- [WHAT YOU SHOULD DO]: Every entry here should be copied exactly.

------

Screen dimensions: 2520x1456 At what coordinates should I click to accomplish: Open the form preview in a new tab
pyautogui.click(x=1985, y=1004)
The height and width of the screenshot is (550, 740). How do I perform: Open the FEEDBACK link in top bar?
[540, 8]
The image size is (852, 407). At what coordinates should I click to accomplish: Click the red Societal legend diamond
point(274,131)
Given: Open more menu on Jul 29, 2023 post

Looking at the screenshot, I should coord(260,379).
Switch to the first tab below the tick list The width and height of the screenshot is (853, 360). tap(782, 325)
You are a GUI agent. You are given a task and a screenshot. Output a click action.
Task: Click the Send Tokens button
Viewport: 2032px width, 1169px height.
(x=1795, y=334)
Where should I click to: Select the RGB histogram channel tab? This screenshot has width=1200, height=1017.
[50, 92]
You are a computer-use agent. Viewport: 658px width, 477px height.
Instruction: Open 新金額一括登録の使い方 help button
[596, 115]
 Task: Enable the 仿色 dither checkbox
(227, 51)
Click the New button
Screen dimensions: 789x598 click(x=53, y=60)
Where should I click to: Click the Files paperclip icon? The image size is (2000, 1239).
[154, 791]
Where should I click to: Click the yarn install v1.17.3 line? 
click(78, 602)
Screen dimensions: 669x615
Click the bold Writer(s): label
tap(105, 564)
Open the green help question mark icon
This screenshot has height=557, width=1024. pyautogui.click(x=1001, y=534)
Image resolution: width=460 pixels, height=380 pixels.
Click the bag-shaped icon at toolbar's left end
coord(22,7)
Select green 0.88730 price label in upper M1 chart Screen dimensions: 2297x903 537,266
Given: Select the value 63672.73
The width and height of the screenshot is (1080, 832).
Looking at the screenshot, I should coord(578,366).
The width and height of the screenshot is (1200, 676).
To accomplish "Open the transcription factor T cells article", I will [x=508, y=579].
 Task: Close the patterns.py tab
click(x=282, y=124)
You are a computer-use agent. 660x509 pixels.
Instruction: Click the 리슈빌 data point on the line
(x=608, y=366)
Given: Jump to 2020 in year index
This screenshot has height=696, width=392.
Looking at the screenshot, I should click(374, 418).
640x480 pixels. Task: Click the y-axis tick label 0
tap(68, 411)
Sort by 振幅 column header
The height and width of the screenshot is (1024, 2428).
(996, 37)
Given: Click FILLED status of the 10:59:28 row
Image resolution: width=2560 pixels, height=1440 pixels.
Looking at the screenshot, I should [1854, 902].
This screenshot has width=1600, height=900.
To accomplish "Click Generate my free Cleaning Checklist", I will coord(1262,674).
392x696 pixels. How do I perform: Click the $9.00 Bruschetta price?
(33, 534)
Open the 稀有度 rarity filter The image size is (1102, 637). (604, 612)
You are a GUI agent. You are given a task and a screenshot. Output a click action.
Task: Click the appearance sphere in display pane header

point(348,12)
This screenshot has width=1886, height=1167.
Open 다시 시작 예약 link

------

- [SOLVED PROBLEM]:
Screen dimensions: 2520x1456 At what coordinates should I click to accomplish: Open the form preview in a new tab
pyautogui.click(x=1985, y=1004)
The height and width of the screenshot is (550, 740). How do I perform: Open the FEEDBACK link in top bar?
[540, 8]
The image size is (852, 407). At what coordinates should I click to accomplish: Click the red Societal legend diamond
point(274,131)
Given: Open more menu on Jul 29, 2023 post

Looking at the screenshot, I should coord(260,379).
Switch to the first tab below the tick list The width and height of the screenshot is (853, 360). tap(782, 325)
You are a GUI agent. You are given a task and a screenshot. Output a click action.
Task: Click the Send Tokens button
Viewport: 2032px width, 1169px height.
(x=1795, y=334)
Where should I click to: Select the RGB histogram channel tab? This screenshot has width=1200, height=1017.
[50, 92]
You are a computer-use agent. Viewport: 658px width, 477px height.
Instruction: Open 新金額一括登録の使い方 help button
[596, 115]
 Task: Enable the 仿色 dither checkbox
(227, 51)
Click the New button
Screen dimensions: 789x598 click(x=53, y=60)
Where should I click to: Click the Files paperclip icon? The image size is (2000, 1239).
[154, 791]
Where should I click to: Click the yarn install v1.17.3 line? 
click(78, 602)
Screen dimensions: 669x615
Click the bold Writer(s): label
tap(105, 564)
Open the green help question mark icon
This screenshot has height=557, width=1024. pyautogui.click(x=1001, y=534)
Image resolution: width=460 pixels, height=380 pixels.
Click the bag-shaped icon at toolbar's left end
coord(22,7)
Select green 0.88730 price label in upper M1 chart Screen dimensions: 2297x903 537,266
Given: Select the value 63672.73
The width and height of the screenshot is (1080, 832).
Looking at the screenshot, I should coord(578,366).
The width and height of the screenshot is (1200, 676).
To accomplish "Open the transcription factor T cells article", I will [x=508, y=579].
 Task: Close the patterns.py tab
click(x=282, y=124)
You are a computer-use agent. 660x509 pixels.
Instruction: Click the 리슈빌 data point on the line
(x=608, y=366)
Given: Jump to 2020 in year index
This screenshot has height=696, width=392.
Looking at the screenshot, I should click(374, 418).
640x480 pixels. Task: Click the y-axis tick label 0
tap(68, 411)
Sort by 振幅 column header
The height and width of the screenshot is (1024, 2428).
(996, 37)
Given: Click FILLED status of the 10:59:28 row
Image resolution: width=2560 pixels, height=1440 pixels.
Looking at the screenshot, I should [1854, 902].
This screenshot has width=1600, height=900.
To accomplish "Click Generate my free Cleaning Checklist", I will coord(1262,674).
392x696 pixels. How do I perform: Click the $9.00 Bruschetta price?
(33, 534)
Open the 稀有度 rarity filter The image size is (1102, 637). (604, 612)
You are a GUI agent. You are given a task and a screenshot. Output a click action.
Task: Click the appearance sphere in display pane header

point(348,12)
This screenshot has width=1886, height=1167.
Open 다시 시작 예약 link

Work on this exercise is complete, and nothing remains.